(Stored data entries)
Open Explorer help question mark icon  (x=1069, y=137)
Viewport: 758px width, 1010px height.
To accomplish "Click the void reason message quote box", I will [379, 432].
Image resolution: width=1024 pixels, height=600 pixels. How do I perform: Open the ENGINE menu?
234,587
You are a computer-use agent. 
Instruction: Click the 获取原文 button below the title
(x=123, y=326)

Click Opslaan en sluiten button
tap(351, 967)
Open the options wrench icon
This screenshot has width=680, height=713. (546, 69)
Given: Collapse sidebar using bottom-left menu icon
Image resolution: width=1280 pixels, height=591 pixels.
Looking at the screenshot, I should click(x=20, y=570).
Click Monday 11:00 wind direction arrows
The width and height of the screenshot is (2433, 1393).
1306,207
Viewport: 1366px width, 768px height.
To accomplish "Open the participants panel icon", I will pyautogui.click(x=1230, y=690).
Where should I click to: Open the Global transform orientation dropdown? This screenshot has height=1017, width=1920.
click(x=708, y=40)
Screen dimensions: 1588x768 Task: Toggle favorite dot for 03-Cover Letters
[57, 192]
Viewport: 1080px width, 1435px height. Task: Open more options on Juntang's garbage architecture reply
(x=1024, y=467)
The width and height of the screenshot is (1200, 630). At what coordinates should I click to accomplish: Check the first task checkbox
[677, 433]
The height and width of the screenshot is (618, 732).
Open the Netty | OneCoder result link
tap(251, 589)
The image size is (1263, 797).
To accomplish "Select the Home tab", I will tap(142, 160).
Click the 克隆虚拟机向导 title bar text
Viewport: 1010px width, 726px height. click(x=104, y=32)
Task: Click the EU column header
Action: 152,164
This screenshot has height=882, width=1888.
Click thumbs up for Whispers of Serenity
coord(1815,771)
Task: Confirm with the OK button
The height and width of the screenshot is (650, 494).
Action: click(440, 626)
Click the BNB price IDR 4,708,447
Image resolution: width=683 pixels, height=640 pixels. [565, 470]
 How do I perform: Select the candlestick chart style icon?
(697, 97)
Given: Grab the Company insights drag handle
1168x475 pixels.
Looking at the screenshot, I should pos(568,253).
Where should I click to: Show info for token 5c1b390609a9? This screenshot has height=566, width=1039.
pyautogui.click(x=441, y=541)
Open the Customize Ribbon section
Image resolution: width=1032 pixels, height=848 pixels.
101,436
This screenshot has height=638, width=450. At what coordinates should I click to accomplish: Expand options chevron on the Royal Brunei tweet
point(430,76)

_THE TASK:_
Word for word, repeat each entry shown above.

_RESULT FOR THIS TASK:_
Open Explorer help question mark icon  (x=1069, y=137)
Viewport: 758px width, 1010px height.
To accomplish "Click the void reason message quote box", I will [379, 432].
Image resolution: width=1024 pixels, height=600 pixels. How do I perform: Open the ENGINE menu?
234,587
You are a computer-use agent. 
Instruction: Click the 获取原文 button below the title
(x=123, y=326)

Click Opslaan en sluiten button
tap(351, 967)
Open the options wrench icon
This screenshot has width=680, height=713. (546, 69)
Given: Collapse sidebar using bottom-left menu icon
Image resolution: width=1280 pixels, height=591 pixels.
Looking at the screenshot, I should click(x=20, y=570).
Click Monday 11:00 wind direction arrows
The width and height of the screenshot is (2433, 1393).
1306,207
Viewport: 1366px width, 768px height.
To accomplish "Open the participants panel icon", I will pyautogui.click(x=1230, y=690).
Where should I click to: Open the Global transform orientation dropdown? This screenshot has height=1017, width=1920.
click(x=708, y=40)
Screen dimensions: 1588x768 Task: Toggle favorite dot for 03-Cover Letters
[57, 192]
Viewport: 1080px width, 1435px height. Task: Open more options on Juntang's garbage architecture reply
(x=1024, y=467)
The width and height of the screenshot is (1200, 630). At what coordinates should I click to accomplish: Check the first task checkbox
[677, 433]
The height and width of the screenshot is (618, 732).
Open the Netty | OneCoder result link
tap(251, 589)
The image size is (1263, 797).
To accomplish "Select the Home tab", I will tap(142, 160).
Click the 克隆虚拟机向导 title bar text
Viewport: 1010px width, 726px height. click(x=104, y=32)
Task: Click the EU column header
Action: 152,164
This screenshot has height=882, width=1888.
Click thumbs up for Whispers of Serenity
coord(1815,771)
Task: Confirm with the OK button
The height and width of the screenshot is (650, 494).
Action: click(440, 626)
Click the BNB price IDR 4,708,447
Image resolution: width=683 pixels, height=640 pixels. [565, 470]
 How do I perform: Select the candlestick chart style icon?
(697, 97)
Given: Grab the Company insights drag handle
1168x475 pixels.
Looking at the screenshot, I should pos(568,253).
Where should I click to: Show info for token 5c1b390609a9? This screenshot has height=566, width=1039.
pyautogui.click(x=441, y=541)
Open the Customize Ribbon section
Image resolution: width=1032 pixels, height=848 pixels.
101,436
This screenshot has height=638, width=450. At what coordinates should I click to accomplish: Expand options chevron on the Royal Brunei tweet
point(430,76)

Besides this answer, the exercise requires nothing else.